** Opening Information supplied block **

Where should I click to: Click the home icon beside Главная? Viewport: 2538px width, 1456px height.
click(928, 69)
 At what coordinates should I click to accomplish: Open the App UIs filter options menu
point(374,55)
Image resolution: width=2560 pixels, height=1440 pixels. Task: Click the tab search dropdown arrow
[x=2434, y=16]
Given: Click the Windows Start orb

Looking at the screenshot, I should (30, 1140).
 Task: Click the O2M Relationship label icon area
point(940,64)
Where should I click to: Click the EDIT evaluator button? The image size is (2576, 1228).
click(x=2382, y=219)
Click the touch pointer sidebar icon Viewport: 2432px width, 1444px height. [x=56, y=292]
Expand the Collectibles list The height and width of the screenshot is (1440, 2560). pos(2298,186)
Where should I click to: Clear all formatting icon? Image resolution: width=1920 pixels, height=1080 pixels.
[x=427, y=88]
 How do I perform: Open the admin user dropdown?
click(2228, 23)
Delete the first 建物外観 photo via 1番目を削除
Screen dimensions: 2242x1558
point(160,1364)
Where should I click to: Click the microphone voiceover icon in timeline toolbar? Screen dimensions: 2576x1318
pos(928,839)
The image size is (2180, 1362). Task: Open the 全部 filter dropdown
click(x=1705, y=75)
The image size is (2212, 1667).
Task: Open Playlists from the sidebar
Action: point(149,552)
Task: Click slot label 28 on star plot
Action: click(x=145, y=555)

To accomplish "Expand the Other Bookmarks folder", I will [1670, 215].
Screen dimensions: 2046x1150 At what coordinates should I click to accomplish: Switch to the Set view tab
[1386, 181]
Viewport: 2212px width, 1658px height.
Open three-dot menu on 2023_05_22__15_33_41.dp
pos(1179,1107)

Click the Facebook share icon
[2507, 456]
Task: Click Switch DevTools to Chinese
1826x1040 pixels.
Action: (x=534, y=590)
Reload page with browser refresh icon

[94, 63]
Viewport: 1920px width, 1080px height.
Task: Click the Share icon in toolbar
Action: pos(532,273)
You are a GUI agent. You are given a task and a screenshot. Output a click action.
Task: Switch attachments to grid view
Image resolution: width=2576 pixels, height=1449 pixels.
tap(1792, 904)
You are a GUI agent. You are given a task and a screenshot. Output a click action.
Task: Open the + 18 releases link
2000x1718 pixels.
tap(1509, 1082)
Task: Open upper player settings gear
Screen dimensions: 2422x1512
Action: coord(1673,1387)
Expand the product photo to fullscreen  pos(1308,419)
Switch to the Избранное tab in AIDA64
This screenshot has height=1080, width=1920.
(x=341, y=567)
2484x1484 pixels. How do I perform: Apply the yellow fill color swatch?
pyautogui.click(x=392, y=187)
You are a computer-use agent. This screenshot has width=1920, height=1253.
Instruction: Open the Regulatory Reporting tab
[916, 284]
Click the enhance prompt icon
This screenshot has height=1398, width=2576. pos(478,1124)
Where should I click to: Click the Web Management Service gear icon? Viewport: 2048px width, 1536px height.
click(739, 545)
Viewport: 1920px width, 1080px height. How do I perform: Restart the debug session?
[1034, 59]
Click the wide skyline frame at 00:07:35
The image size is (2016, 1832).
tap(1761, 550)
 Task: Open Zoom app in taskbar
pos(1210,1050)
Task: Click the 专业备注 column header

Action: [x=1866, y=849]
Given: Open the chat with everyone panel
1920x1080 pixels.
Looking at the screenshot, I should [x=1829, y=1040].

** Closing Information supplied block **

Task prompt> Return the lines of the listing where the string "Expand" appears.

Response to the task>
Expand the Collectibles list The height and width of the screenshot is (1440, 2560). pos(2298,186)
To accomplish "Expand the Other Bookmarks folder", I will [1670, 215].
Expand the product photo to fullscreen  pos(1308,419)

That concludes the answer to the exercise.